Diet, especially fiber intake, is thought to support microbial recovery, yet clinical results are inconsistent. While certain fibers can promote beneficial bacteria such as Faecalibacterium prausnitzii, many patients do not to improve or even experience worse symptoms. 

These mixed outcomes suggest that microbial presence alone may not be sufficient for treating disease, and that the functional capacity of the gut microbiota—such as the ability to degrade dietary fiber—may be critical, the authors say. However, they add, “mechanistic understandings of how food components influence disease activity are limited.”

Microbial function

Recent studies suggest that successful microbiota-based therapies depend not only on introducing beneficial microbes, but also on restoring microbial function. Fiber supplements, rather than improving outcomes for all patients, may have counterproductive effects if the recipient’s microbiota lacks the enzymes needed to degrade it or converts it into inflammatory metabolites.
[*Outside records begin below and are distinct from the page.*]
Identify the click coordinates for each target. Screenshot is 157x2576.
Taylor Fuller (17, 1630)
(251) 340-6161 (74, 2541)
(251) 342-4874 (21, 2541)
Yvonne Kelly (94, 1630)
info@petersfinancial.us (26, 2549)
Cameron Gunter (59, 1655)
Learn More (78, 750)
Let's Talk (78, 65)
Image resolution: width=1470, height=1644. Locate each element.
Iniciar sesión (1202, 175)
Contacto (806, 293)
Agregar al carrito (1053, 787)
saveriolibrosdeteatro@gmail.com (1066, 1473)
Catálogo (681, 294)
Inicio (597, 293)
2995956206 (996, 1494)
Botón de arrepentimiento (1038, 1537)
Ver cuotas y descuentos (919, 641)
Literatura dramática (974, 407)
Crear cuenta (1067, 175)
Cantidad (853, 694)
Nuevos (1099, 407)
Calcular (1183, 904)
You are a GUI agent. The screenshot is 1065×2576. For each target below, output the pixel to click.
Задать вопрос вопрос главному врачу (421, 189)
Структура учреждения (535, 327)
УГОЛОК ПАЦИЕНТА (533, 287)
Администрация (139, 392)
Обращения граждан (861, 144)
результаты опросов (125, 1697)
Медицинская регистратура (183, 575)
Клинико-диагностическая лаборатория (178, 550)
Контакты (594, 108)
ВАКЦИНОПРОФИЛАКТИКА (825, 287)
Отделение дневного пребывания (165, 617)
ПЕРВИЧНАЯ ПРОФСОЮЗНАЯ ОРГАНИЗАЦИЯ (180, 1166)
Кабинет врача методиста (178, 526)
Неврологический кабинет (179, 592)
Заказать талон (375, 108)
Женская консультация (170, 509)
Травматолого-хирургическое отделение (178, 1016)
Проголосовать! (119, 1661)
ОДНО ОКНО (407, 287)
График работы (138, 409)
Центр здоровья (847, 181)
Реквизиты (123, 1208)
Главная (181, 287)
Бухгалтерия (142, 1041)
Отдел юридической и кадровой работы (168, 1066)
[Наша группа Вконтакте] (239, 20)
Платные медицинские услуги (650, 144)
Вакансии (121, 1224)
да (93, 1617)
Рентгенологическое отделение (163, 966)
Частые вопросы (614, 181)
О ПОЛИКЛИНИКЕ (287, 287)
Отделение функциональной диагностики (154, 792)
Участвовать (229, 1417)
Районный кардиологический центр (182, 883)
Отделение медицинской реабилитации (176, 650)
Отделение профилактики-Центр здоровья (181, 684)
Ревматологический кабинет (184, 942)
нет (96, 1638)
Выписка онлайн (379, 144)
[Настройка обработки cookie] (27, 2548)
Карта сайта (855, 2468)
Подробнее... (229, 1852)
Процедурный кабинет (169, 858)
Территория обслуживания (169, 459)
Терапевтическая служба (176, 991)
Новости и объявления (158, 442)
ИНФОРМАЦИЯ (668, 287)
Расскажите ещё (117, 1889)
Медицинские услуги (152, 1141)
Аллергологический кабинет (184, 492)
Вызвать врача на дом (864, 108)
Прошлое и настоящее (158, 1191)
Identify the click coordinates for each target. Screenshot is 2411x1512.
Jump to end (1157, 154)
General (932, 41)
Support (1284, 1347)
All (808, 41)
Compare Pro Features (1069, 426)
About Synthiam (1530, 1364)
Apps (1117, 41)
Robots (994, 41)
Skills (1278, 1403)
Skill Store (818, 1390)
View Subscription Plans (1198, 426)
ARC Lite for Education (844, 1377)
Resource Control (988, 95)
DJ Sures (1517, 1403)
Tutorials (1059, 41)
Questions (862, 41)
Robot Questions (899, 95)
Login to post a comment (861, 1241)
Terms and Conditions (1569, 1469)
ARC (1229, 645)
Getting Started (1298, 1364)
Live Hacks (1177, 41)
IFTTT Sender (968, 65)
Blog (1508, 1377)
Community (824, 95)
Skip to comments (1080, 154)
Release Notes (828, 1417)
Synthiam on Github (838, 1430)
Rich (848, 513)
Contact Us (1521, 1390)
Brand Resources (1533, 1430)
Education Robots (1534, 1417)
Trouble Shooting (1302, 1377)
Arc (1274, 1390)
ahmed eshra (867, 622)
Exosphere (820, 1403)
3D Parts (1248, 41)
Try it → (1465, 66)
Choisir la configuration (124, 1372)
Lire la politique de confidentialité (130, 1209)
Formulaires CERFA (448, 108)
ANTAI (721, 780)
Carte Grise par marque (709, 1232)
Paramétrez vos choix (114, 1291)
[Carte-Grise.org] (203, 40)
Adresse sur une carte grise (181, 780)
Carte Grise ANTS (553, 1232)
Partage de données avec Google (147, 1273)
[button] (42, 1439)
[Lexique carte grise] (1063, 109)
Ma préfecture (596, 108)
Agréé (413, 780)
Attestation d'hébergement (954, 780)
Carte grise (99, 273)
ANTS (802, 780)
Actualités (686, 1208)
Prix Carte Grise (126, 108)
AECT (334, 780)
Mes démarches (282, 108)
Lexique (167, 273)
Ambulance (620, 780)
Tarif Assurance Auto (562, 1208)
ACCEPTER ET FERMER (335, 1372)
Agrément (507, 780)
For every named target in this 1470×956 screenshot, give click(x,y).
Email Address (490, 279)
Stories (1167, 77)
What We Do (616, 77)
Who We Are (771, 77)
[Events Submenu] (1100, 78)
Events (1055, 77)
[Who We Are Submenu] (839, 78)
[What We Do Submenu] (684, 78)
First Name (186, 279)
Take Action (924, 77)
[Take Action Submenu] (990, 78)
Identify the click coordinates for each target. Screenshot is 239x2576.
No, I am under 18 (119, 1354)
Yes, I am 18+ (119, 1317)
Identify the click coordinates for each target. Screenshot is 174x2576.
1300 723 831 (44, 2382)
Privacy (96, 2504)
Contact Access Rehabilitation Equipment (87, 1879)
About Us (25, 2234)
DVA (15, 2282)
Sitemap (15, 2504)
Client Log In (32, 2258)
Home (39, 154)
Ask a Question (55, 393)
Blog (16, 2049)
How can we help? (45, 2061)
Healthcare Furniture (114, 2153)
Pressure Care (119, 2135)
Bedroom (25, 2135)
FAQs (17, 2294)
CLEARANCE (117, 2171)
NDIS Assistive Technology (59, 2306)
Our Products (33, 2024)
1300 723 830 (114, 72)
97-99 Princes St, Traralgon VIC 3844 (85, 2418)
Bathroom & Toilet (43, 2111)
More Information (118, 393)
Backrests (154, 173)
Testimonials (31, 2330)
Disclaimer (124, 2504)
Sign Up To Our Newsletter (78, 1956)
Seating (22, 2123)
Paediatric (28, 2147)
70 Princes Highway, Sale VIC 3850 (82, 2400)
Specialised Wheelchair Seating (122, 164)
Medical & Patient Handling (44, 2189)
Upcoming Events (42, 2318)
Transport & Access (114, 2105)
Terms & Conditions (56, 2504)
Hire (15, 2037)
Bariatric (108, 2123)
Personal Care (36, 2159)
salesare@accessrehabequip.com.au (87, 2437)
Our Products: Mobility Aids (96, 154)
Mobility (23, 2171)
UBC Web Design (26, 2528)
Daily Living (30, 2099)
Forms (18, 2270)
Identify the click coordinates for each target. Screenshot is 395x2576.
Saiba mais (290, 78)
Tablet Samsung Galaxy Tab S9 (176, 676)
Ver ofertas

The authors emphasize that beneficial clinical effects arise when engrafted microbes actively produce protective metabolites—such as short-chain fatty acids—and interact appropriately with the host’s immune system. This suggests that matching donors and recipients is important.

Beyond bacteria, also fungi and viruses may influence outcomes, indicating that microbial composition alone is less important than microbial functionality and host-microbe interactions for therapeutic success.

Lasting remission 

Supporting beneficial microbes while limiting inflammation can improve the effectiveness of microbiota-based therapies, the authors say. In the future, they add, larger studies will be essential to identify responders and guide precision nutrition.

Hoedt and Talley conclude that microbiota-based therapies such as fecal microbiota transplants cannot be optimized through a one-size-fits-all approach. Long-term remission in IBD and related conditions likely relies on personalized strategies combining donor selection, microbiota profiling, and tailored diet, the authors say.

“This will require interdisciplinary collaboration across microbiology, nutrition, immunology, and clinical medicine,” they add. “Only then can we unlock the full potential of microbiome-based therapies and achieve lasting remission for patients with chronic gastrointestinal diseases.”